(Stored data)
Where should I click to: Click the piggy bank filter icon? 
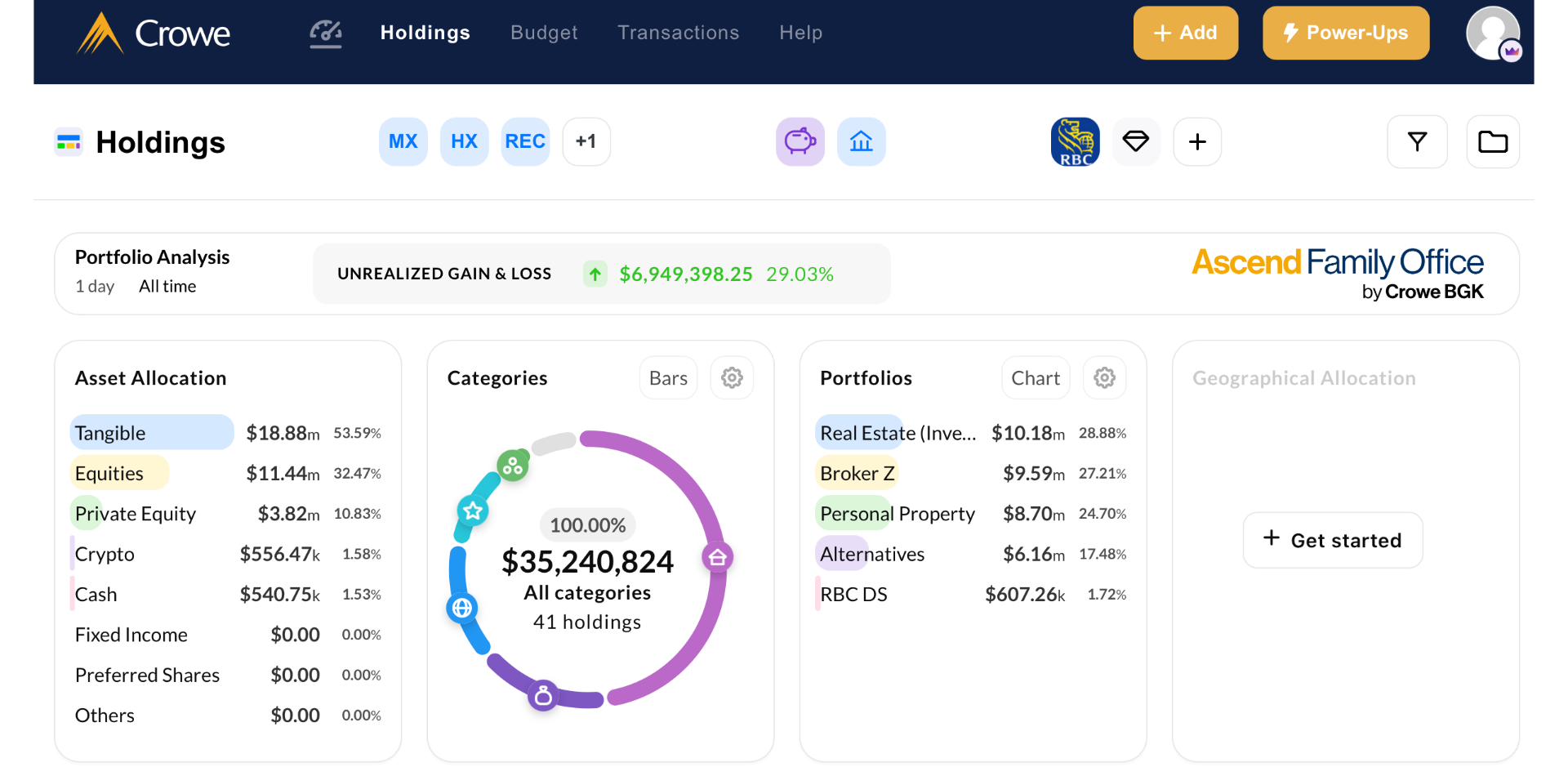coord(800,142)
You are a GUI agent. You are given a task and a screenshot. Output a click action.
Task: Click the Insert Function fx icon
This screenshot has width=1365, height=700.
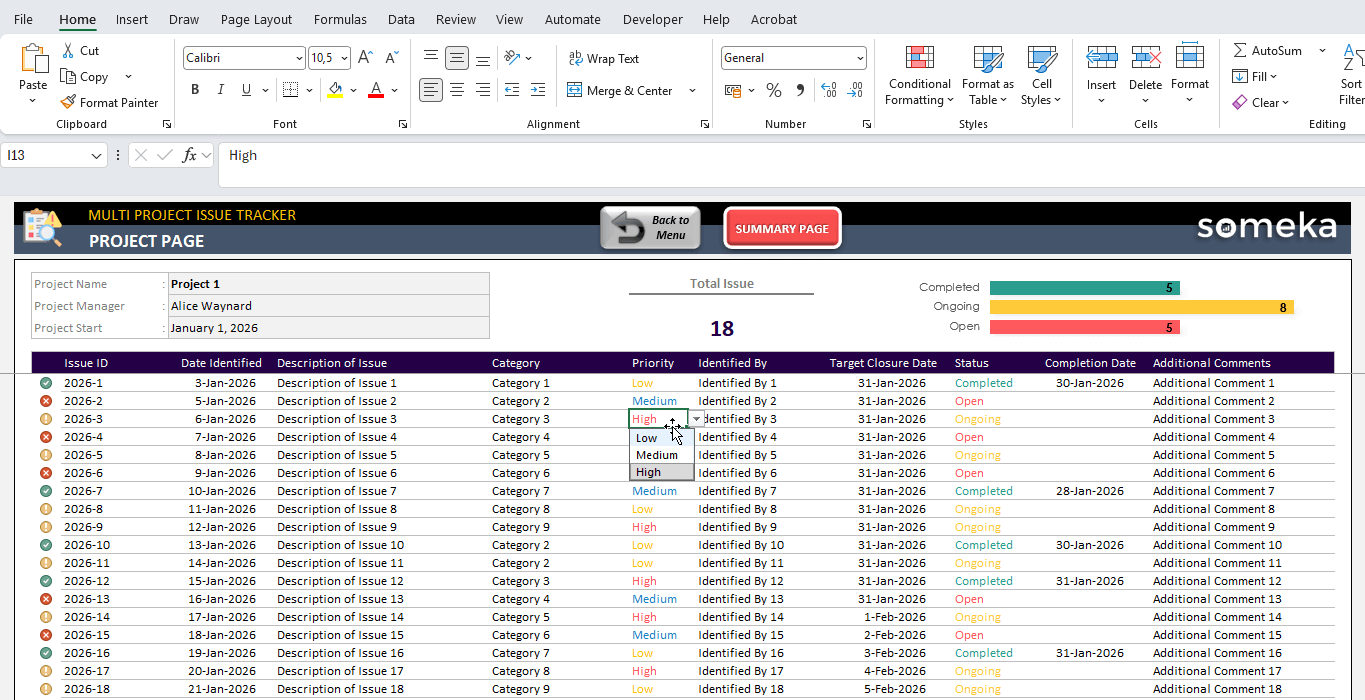(x=189, y=155)
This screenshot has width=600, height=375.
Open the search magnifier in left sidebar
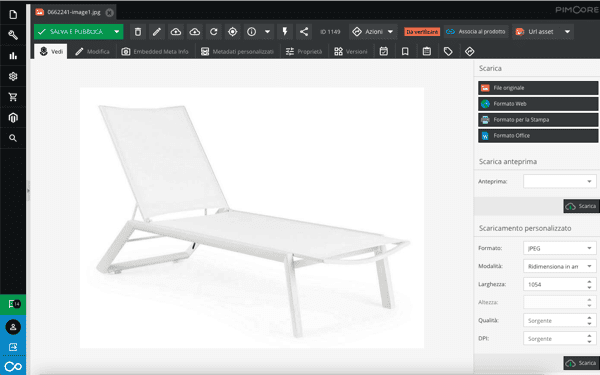(13, 138)
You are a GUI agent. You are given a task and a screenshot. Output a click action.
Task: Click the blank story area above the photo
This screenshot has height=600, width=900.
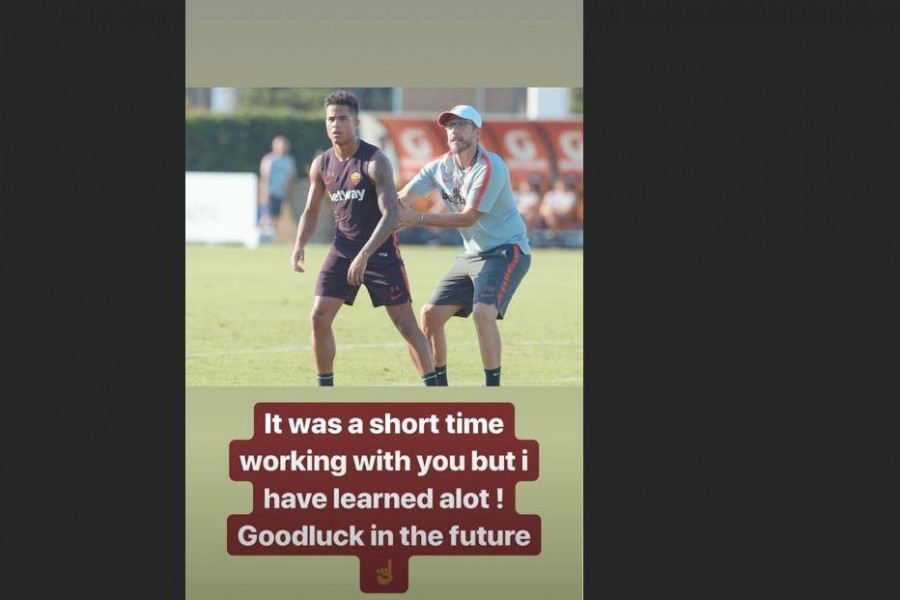click(x=384, y=44)
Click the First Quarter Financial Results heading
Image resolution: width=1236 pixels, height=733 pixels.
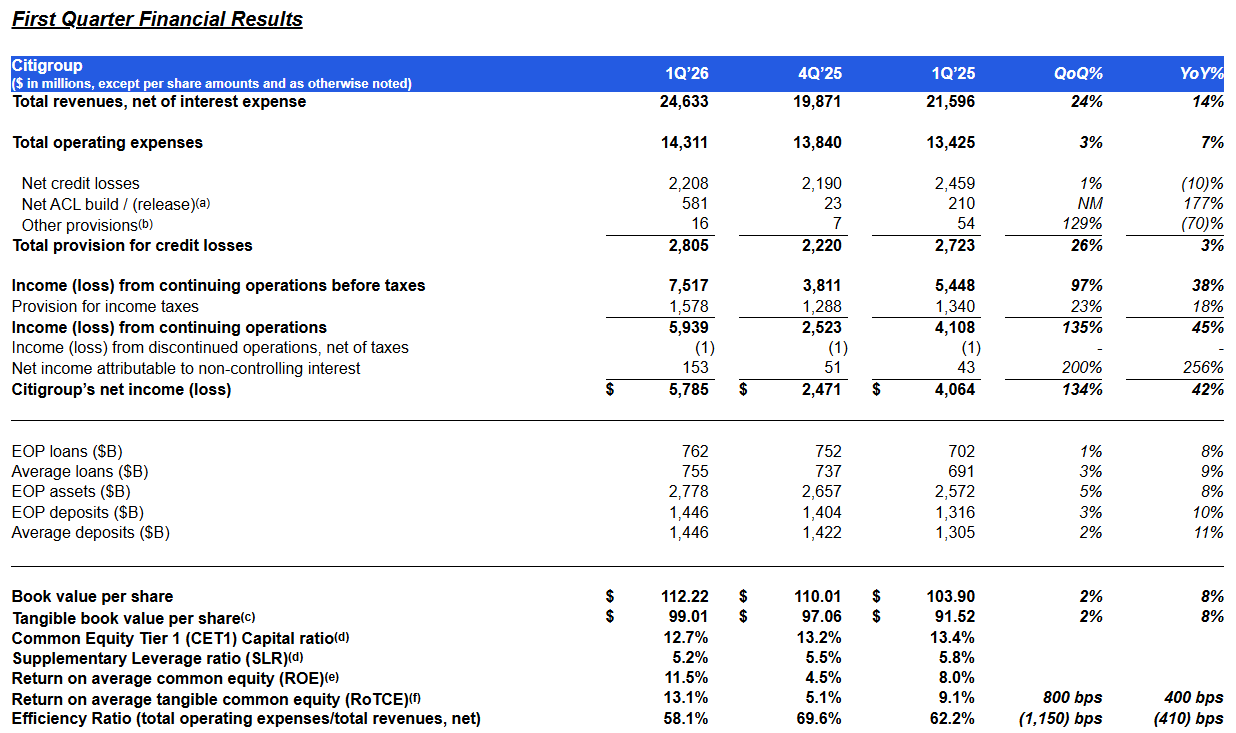click(x=157, y=19)
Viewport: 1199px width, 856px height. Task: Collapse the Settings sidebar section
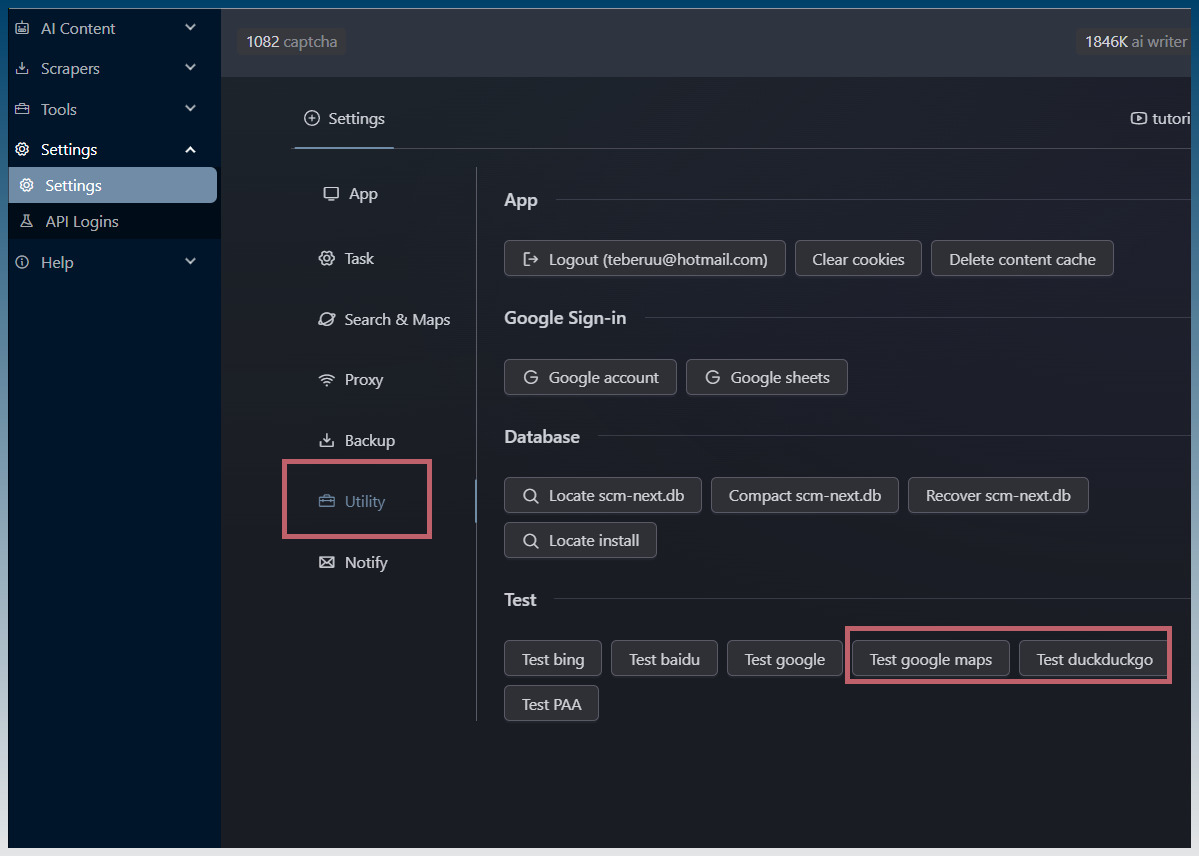tap(190, 150)
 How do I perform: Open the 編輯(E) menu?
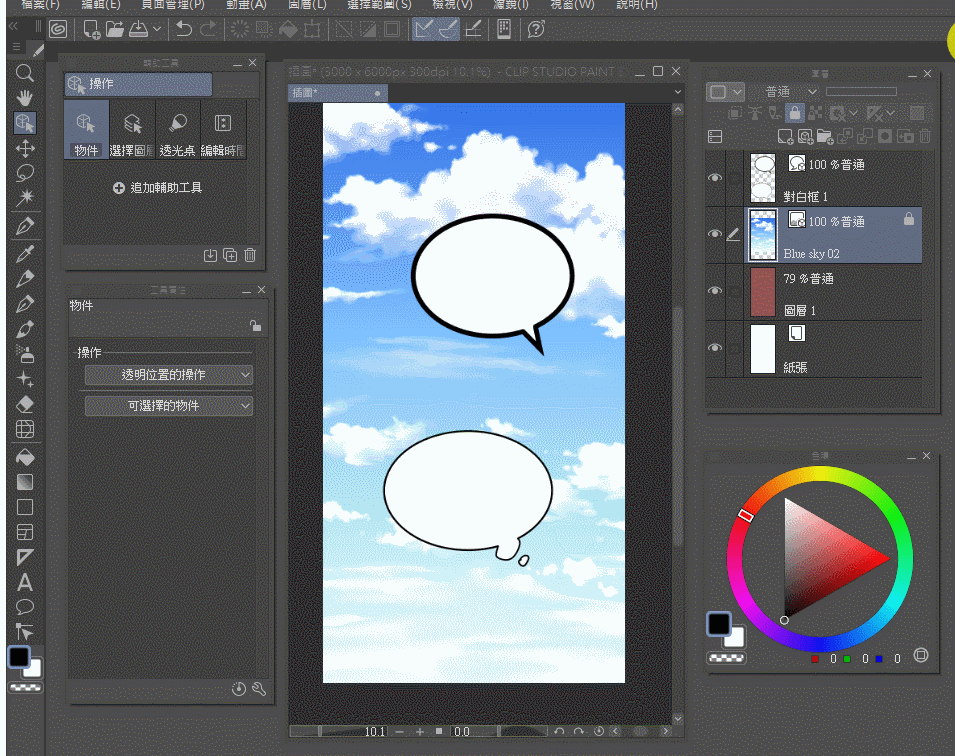point(100,5)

> _YOUR GOAL_:
Copy exactly, please, every line from the one holding "This screenshot has height=600, width=900." through the last line of the data, both ends included, and no pictures.

> _EXERCISE OUTPUT_:
This screenshot has height=600, width=900.
click(x=384, y=44)
Click the First Quarter Financial Results heading
Image resolution: width=1236 pixels, height=733 pixels.
click(x=157, y=19)
Viewport: 1199px width, 856px height. Task: Collapse the Settings sidebar section
tap(190, 150)
 How do I perform: Open the 編輯(E) menu?
point(100,5)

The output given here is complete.